Task requirements:
1. Translate this sentence from the article on Brazil's pre-salt oil into Spanish: "Anadarko recently announced the first pre-salt discovery off Brazil by a company other than state-run Petrobras."
2. Reproduce word for word the passage of the article on Brazil's pre-salt oil starting with "Petrobras postponed construction" and going on through "Courtesy of Petrobras.".

Document text:
• • • •
Asked about details of the new regulatory model, Lobão said, “I don’t know yet; I have only one vote.”

In addition, Lobão favors the creation a second oil company on the model of Norway’s Petoro. Under that model, the government would maintain direct control of pre-salt fields under production-sharing agreements, with the government and private companies working together to explore and develop oil deposits.

Also, a sovereign fund would be created with oil proceeds that would be used to fund further development as well as social projects to mitigate Brazil’s widespread poverty.

Deepwater rig delays. Meanwhile, the fledgling Brazilian deepwater drilling rig industry is running up against the realities of the tight credit market. Several of the contract winners haven’t been able to borrow money needed to finish construction on the rigs they promised, which can cost more than $600 million each. Should their struggles continue, Brazil’s hopes to increase production by 2 million boe/day by 2015 are at serious risk. A crucial 12-rig program was budgeted to cost about $8 billion for Petrobras to carry out the promised development push on the pre-salt discoveries.

Petrobras postponed construction tenders for 28 deep-sea drilling rigs to 2009, said Jose Jorge de Moraes, Jr., general manager for new business at the company’s E&P department.

Jubarte test a pre-salt milestone. A long-duration test with production of 10,000 bpd of 28°API light oil and 17.7 MMcfd of associated gas marked the first production from pre-salt in September 2008 at Jubarte Field, Fig. 2. The field lies north of the Campos Basin, some 48 mi off the southern coast of Espírito Santo state on Block BC-60 in 4,341 ft of water.

Fig. 2

Fig. 2. From left to right, Brazilian Mines and Energy Minister Edison Lobão, Chief of Staff Dilma Rousseff, the FPSO P-34 operator, Petrobras President Jose Gabrielli and Brazilian President Luiz Inácio Lula da Silva at the startup of the first pre-salt oil production at Jubarte Field. Courtesy of Petrobras. 

Gabrielli said the first pre-salt oil in Jubarte will leverage the development of the other pre-salt wells the company has in the Espírito Santo, Campos and Santos Basins: “This well will teach us what to do in Tupi, Jupiter and Carioca.”

Production in the pre-salt layer in Espírito Santo was predicted based on the 36,000 bpd of 17°API heavy oil Petrobras was already producing from reserves estimated at 600 million boe in Jubarte’s post-salt layer. Most of the needed infrastructure was already in place, and the distance from the reservoirs to the coast is shorter than the distance from pre-salt reservoirs in the Santos Basin to São Paulo or Rio de Janeiro.

Anadarko strikes pre-salt oil. Anadarko recently announced the first pre-salt discovery off Brazil by a company other than state-run Petrobras.

With a 30% stake, Anadarko operates Block BM-C-30 in 4,650 ft of water depth off the coast of Espírito Santo in partnership with Devon (25%), EnCana Brasil Petroleo Ltd. (a unit of Bharat Petro Resources Ltd. and Videocon Industries, 25%) and SK do Brazil (a subsidiary of South Korean SK Energy, 20%).

Preliminary results at Well 1-APL-1-ESS in the Wahoo prospect indicate 195 ft of net pay with similar characteristics to Jubarte. The well is about 25 mi southeast of the Jubarte 1-ESS-103A well.
• • • •
Dataset section:
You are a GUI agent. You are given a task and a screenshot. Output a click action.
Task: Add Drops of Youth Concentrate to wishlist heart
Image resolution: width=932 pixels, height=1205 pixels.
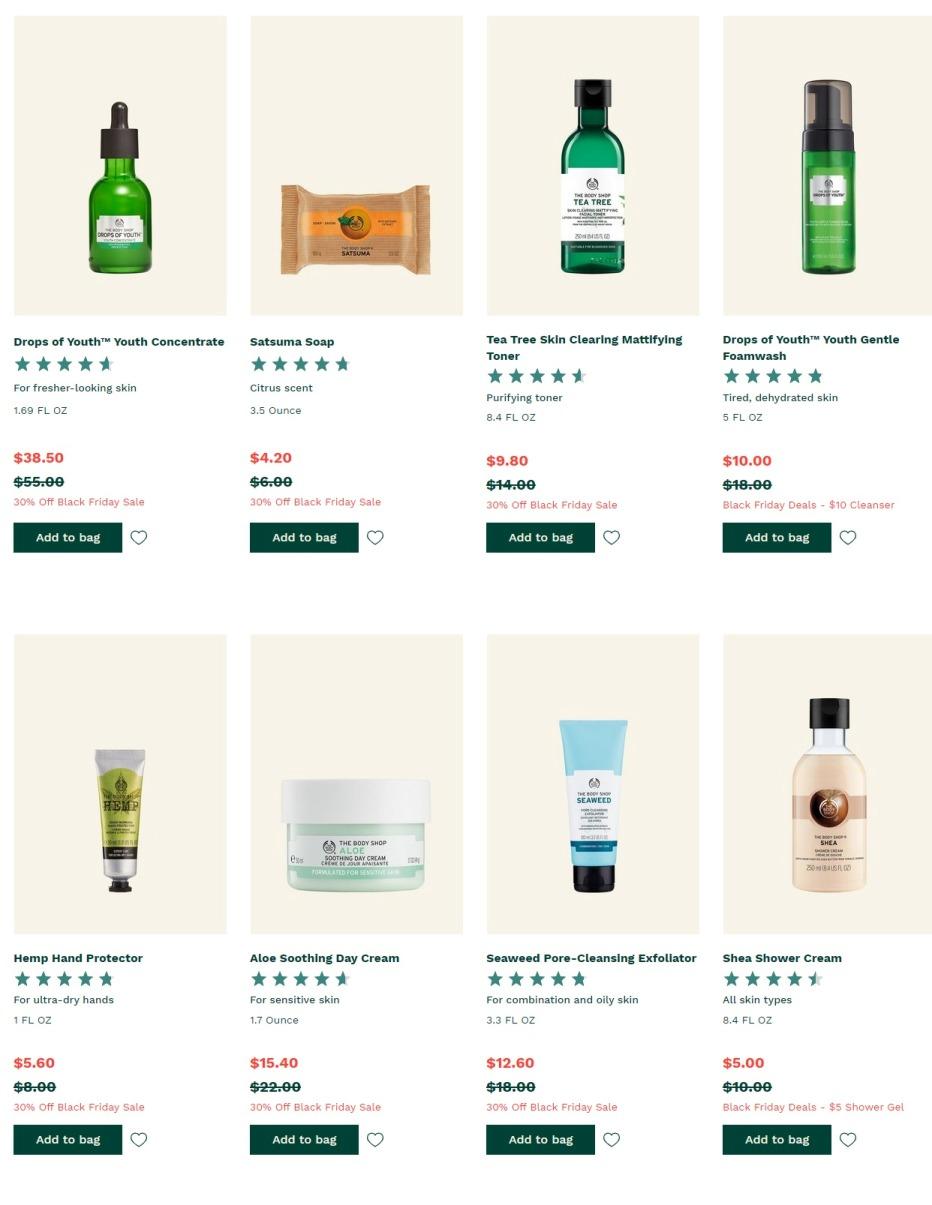click(x=139, y=538)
• • • •
Full solutions:
1. Anadarko anunció recientemente el primer descubrimiento en el presal frente a las costas de Brasil hecho por una empresa distinta de la estatal Petrobras.

2.
Petrobras postponed construction tenders for 28 deep-sea drilling rigs to 2009, said Jose Jorge de Moraes, Jr., general manager for new business at the company’s E&P department.

Jubarte test a pre-salt milestone. A long-duration test with production of 10,000 bpd of 28°API light oil and 17.7 MMcfd of associated gas marked the first production from pre-salt in September 2008 at Jubarte Field, Fig. 2. The field lies north of the Campos Basin, some 48 mi off the southern coast of Espírito Santo state on Block BC-60 in 4,341 ft of water.

Fig. 2

Fig. 2. From left to right, Brazilian Mines and Energy Minister Edison Lobão, Chief of Staff Dilma Rousseff, the FPSO P-34 operator, Petrobras President Jose Gabrielli and Brazilian President Luiz Inácio Lula da Silva at the startup of the first pre-salt oil production at Jubarte Field. Courtesy of Petrobras.